After rejecting both classical determinism that sees the future as already fixed, and also rejecting the notion that an immaterial “soul” can influence matter, he concludes:
“I’ve taken two lessons from these insights. First, I‘ve adopted a more pragmatic compatibilist conception of free will. I strive to live as free of external and internal constraints as possible. The only exception should be constraints that I deliberately and consciously impose upon my self, chief among them constraints motivated by ethical concerns; whatever you do, do not hurt others and try to leave the planet a better place than you found it. Other considerations include family, health, financial stability, and mindfulness. Second, I try to understand my unconscious motivations, fears, and desires better.
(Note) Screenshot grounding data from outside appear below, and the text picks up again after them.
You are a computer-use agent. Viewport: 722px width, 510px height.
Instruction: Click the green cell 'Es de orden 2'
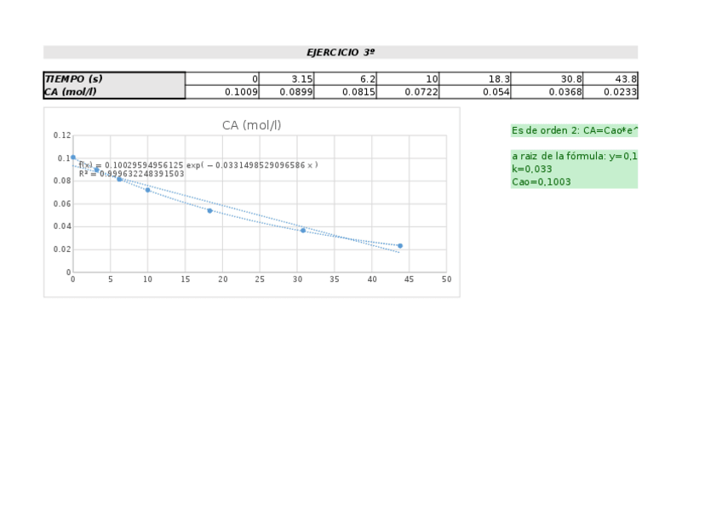tap(574, 130)
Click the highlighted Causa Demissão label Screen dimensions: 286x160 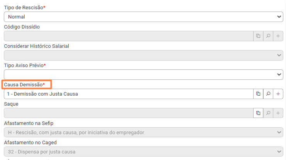click(x=24, y=84)
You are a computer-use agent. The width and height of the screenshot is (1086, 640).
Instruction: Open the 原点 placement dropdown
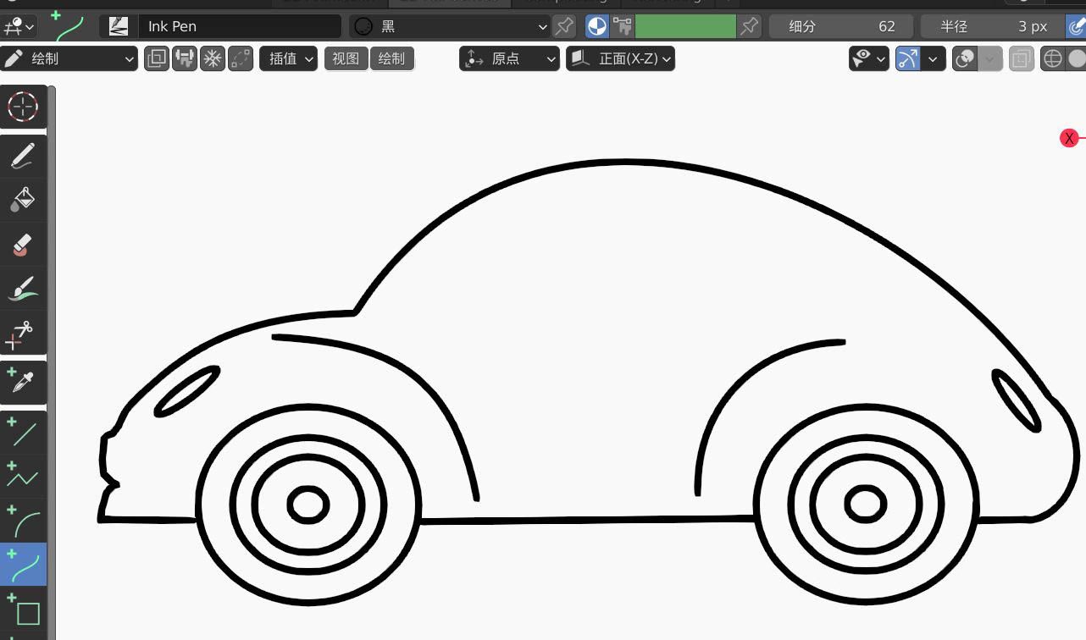pyautogui.click(x=509, y=58)
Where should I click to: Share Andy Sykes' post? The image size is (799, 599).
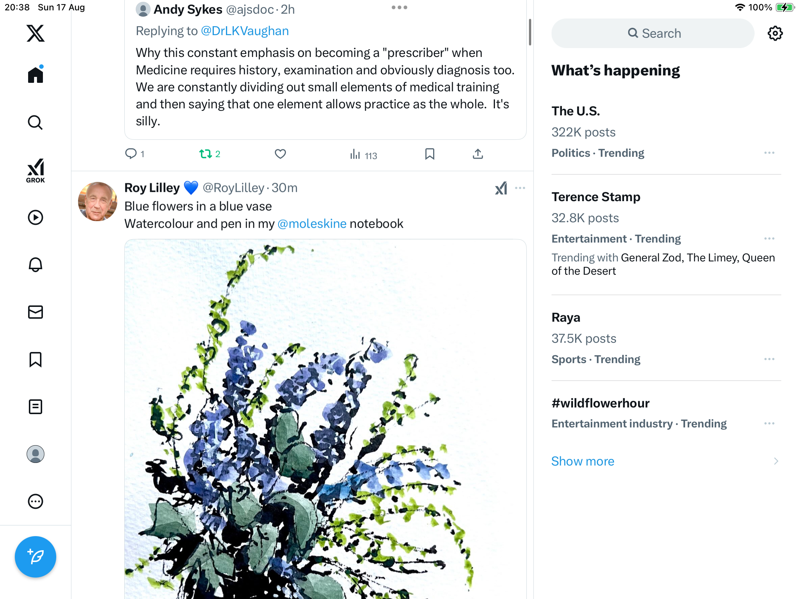[478, 154]
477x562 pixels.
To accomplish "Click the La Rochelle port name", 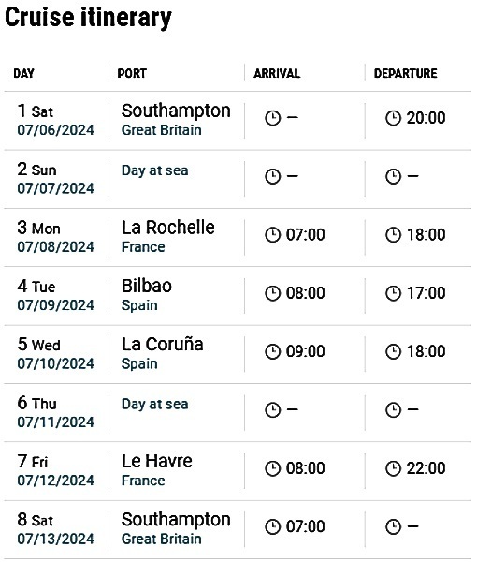I will [x=167, y=228].
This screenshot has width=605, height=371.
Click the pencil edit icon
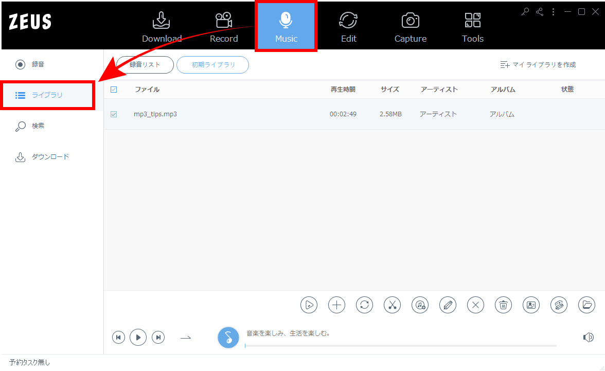coord(448,305)
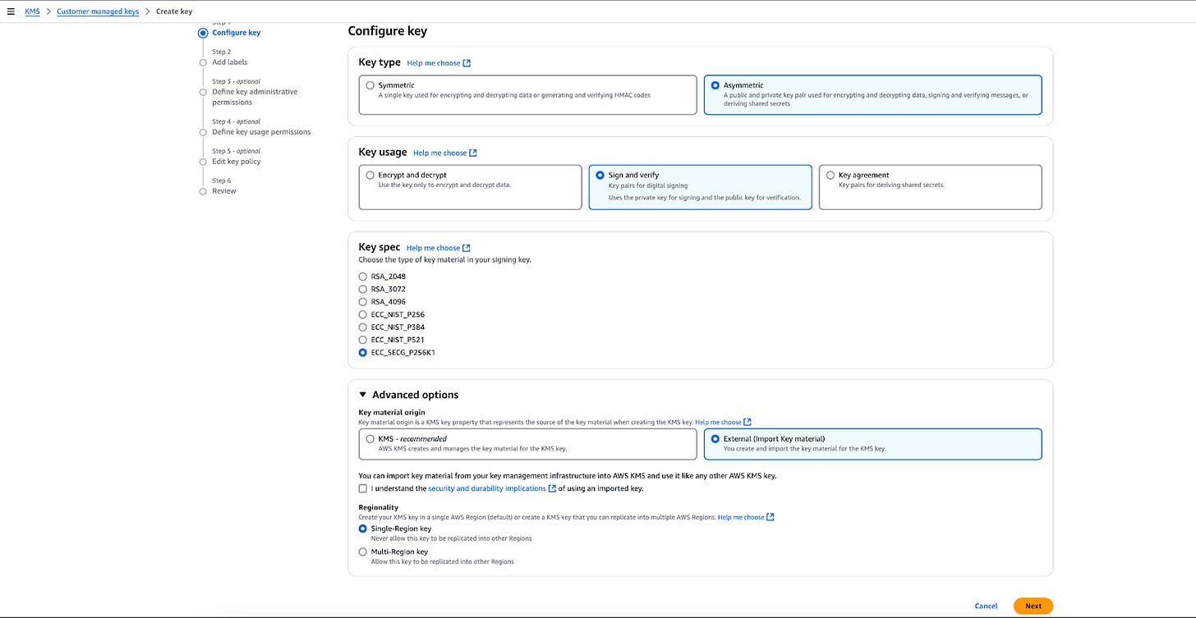Click external link icon beside Key usage help
This screenshot has width=1196, height=618.
(472, 153)
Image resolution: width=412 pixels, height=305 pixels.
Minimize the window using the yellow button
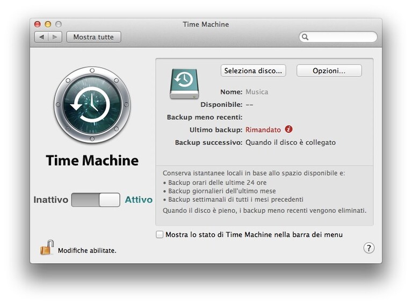pyautogui.click(x=48, y=24)
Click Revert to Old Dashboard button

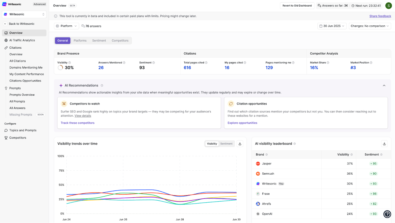tap(297, 6)
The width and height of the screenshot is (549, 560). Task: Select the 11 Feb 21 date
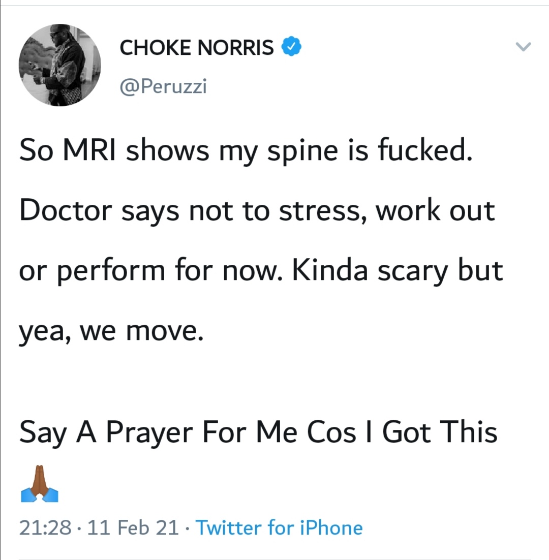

I reflect deeper about my own actions and emotions than my younger self did” (emphases added).
Who or what is the “I” that “strives,” “deliberately and consciously imposes,” and “tries?” It seems that if consciousness has no autonomy, we can only hope that our molecules will do these things or, depending on the molecules, hope that they don’t. A dogmatic materialist may argue that Koch has gone soft in the paragraph quoted above.  But, on the contrary, the hopeful resolute paragraph may simply show the limitation of materialism.